This article was published 30/05/2024 (498 days ago), so information in it may no longer be current.
A rural crisis centre for survivors of sexual assault has received three years of federal funding after going to the media with its plight.
Survivor’s Hope Crisis Centre provides counselling, advocacy and legal support in the Interlake and eastern Manitoba.
The centre was informed by the federal government that its funding would be discontinued as of April 3, 2024.
It had received a three-year funding commitment of $168,849 in April 2021 to support its sexual-assault recovery and healing program, which provides free counselling to people aged 13 and older.

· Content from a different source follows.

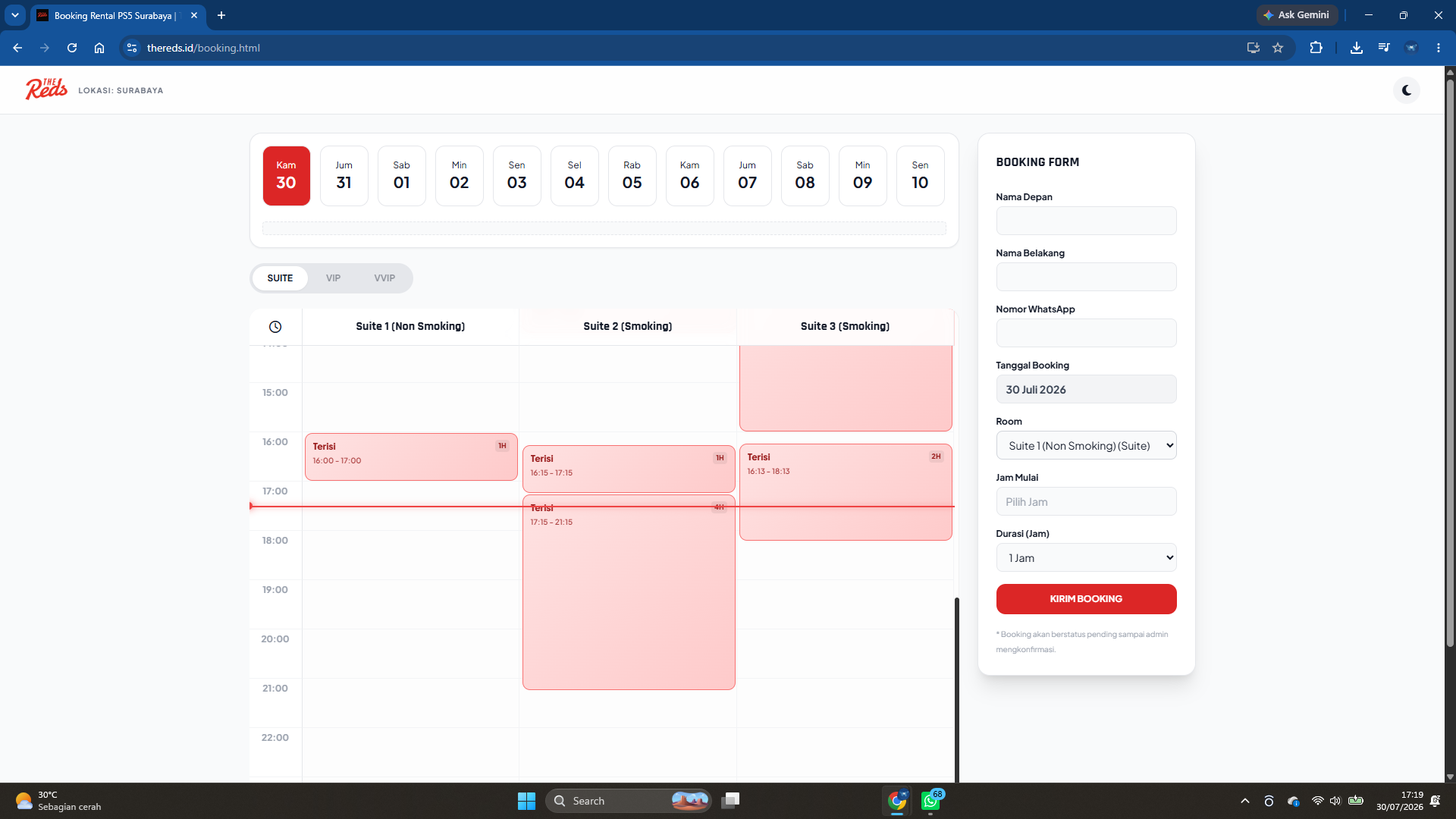Submit with KIRIM BOOKING button
Screen dimensions: 1456x819
[1086, 599]
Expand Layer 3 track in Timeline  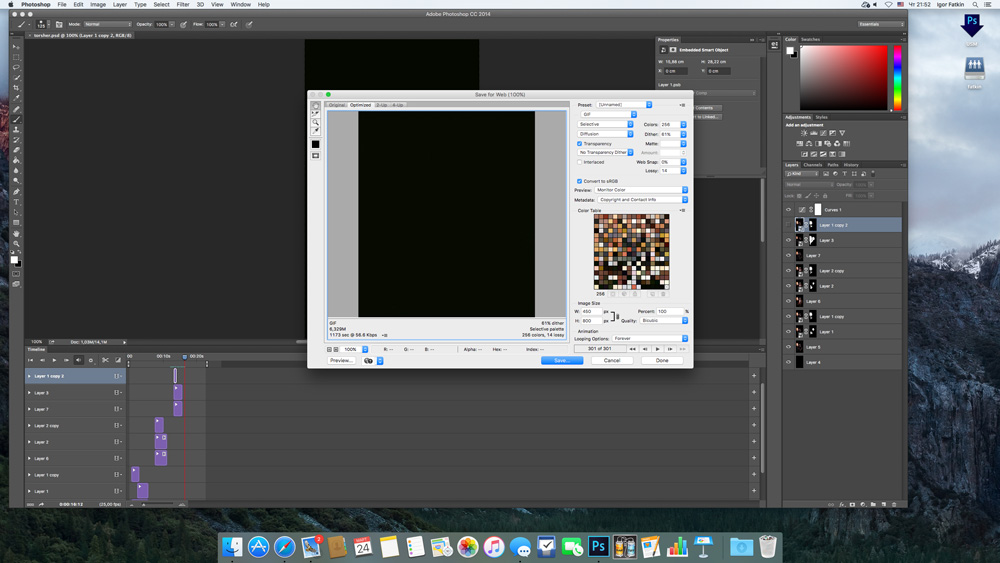point(29,393)
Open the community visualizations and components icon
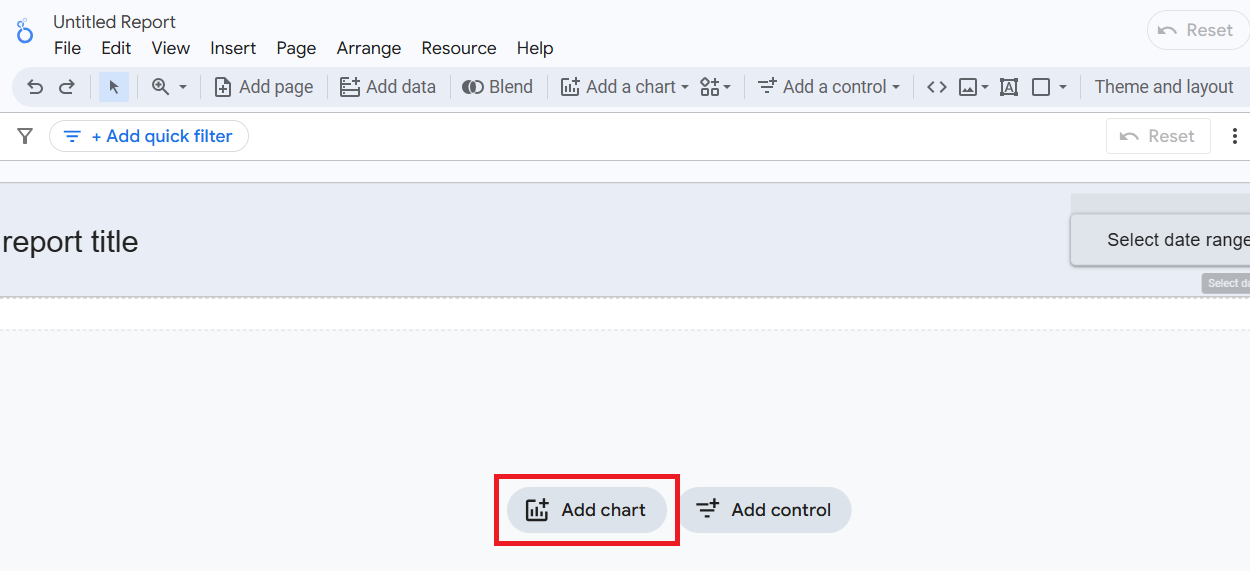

On Thursday, the department announced it would give Survivor’s Hope $167,808 over the next three years for the program. The investment will be made through the government’s victims fund.
Executive director Coral Kendal said the funding means the centre will be able to maintain a full-time counsellor and keep the program in service.
“This is huge for the folks that we work with, to feel reassured and to trust that this will continue,” she said Thursday.
Kendal said the outcry after its funding ended makes clear supporters are willing to fight for Survivor’s Hope.
“We are feeling hopeful at this moment that those voices, those perspectives, and that action will continue to be heard,” she said.
It is the only resource centre with a focus on sexual violence in that area of Manitoba.
malak.abas@freepress.mb.ca

Malak Abas is a city reporter at the Free Press. Born and raised in Winnipeg’s North End, she led the campus paper at the University of Manitoba before joining the Free Press in 2020. Read more about Malak.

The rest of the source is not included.